### Entries shown
%%

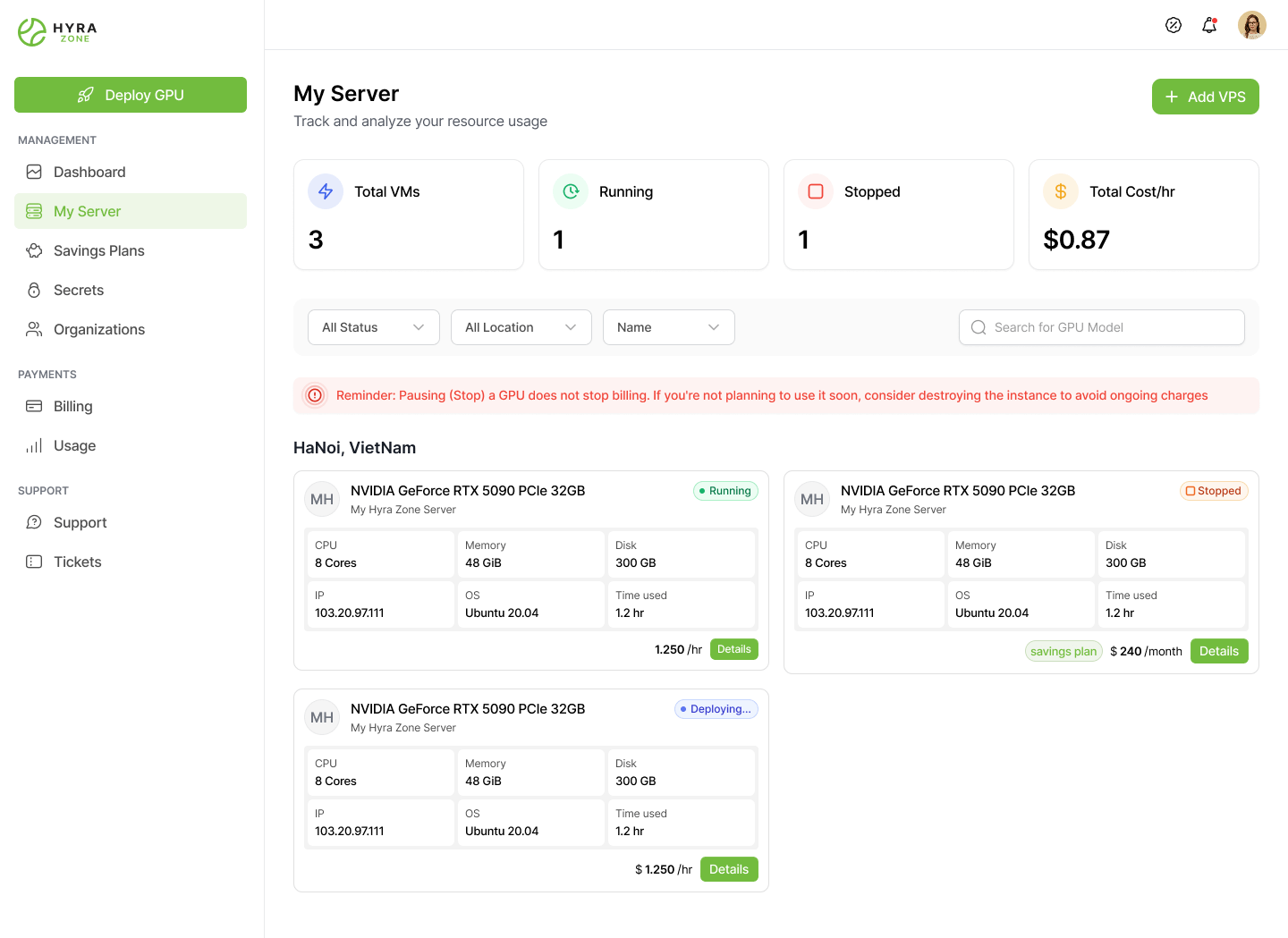This screenshot has height=938, width=1288.
Task: Click the stop icon on the Stopped card
Action: [x=816, y=191]
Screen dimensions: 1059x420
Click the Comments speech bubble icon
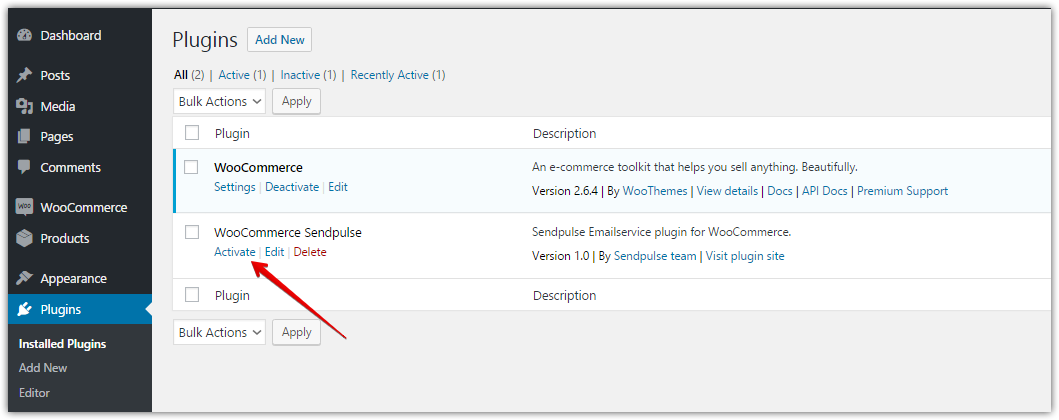coord(25,168)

%%

### What you will do
Please copy the lines exactly, beginning at the one containing "Screen dimensions: 1059x420" and ending at the last line of the records above, both included, with the pictures left out.

### Task solution
Screen dimensions: 1059x420
Click the Comments speech bubble icon
coord(25,168)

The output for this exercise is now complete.